Mary T. Hawn, MD, MPH, Emile Holman Professor and chair of surgery, Stanford University. For being a leading surgeon, educator, and health services researcher whose innovative work has built valid measurements for quality care, improved care standards, and changed surgical care guidelines.
Zhigang He, MD, PhD, professor of neurology and ophthalmology, Harvard Medical School; and Boston Children’s Hospital principal member, Harvard Stem Cell Institute. For his breakthrough discoveries regarding the mechanisms of axon regeneration and functional repair following central nervous system injuries, providing foundational knowledge and molecular targets for developing restorative therapies to treat spinal cord injury, stroke, glaucoma, and other neurodegenerative disorders.
Hugh Carroll Hemmings Jr., MD, PhD, FRCA, senior associate dean for research, Joseph F. Artusio Jr. Professor, chair of the department of anesthesiology, and professor of pharmacology, Weill Cornell Medicine. For being a pioneer in the neuropharmacology of general anesthetic mechanisms on neurotransmitter release, including effects on voltage-gated ion channels critical to producing unconsciousness, amnesia, and paralysis.
Rene Hen, PhD, professor of psychiatry, Columbia University College of Physicians and Surgeons. For discovering the role of neurogenesis in the mechanism of action of antidepressant medications and making seminal contributions to our understanding of serotonin receptors in health and disease.
Helen Elisabeth Heslop, MD, DSc (Hon), Dan L. Duncan Chair, professor of pediatrics and medicine, and director, Center for Cell and Gene Therapy, Baylor College of Medicine. For pioneering work in complex biological therapies, leadership in clinical immunotherapy, and for being the first to employ donor and banked cytotoxic T cells to treat lethal virus-associated malignancies and infections in pivotal trials.

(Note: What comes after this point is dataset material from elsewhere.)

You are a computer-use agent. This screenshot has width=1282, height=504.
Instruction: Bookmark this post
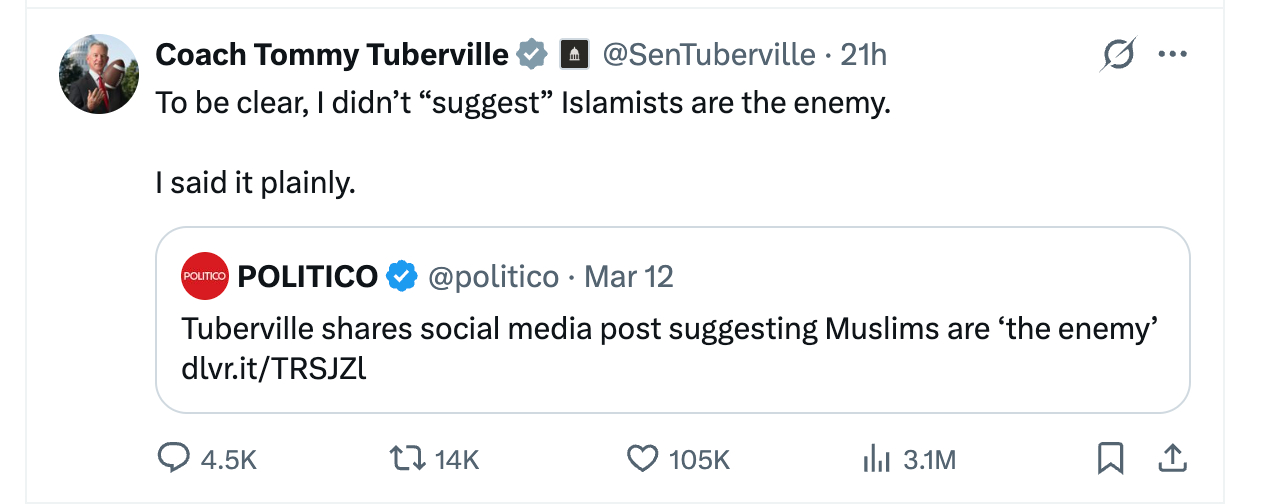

Renee Yuen-Jan Hsia, MD, MSc, professor of emergency medicine and health policy, and associate chair of health services research, department of emergency medicine, University of California, San Francisco. For expertise in health disparities of emergency care, integrating the disciplines of economics, health policy, and clinical investigation.
Lori L. Isom, PhD, Maurice H. Seevers Professor of Pharmacology and chair, department of pharmacology, professor of molecular and integrative physiology, and professor of neurology, University of Michigan Medical School. For discovering sodium channel non-pore-forming beta subunits and leadership in understanding novel neuro-cardiac mechanisms of Sudden Unexpected Death in Epilepsy.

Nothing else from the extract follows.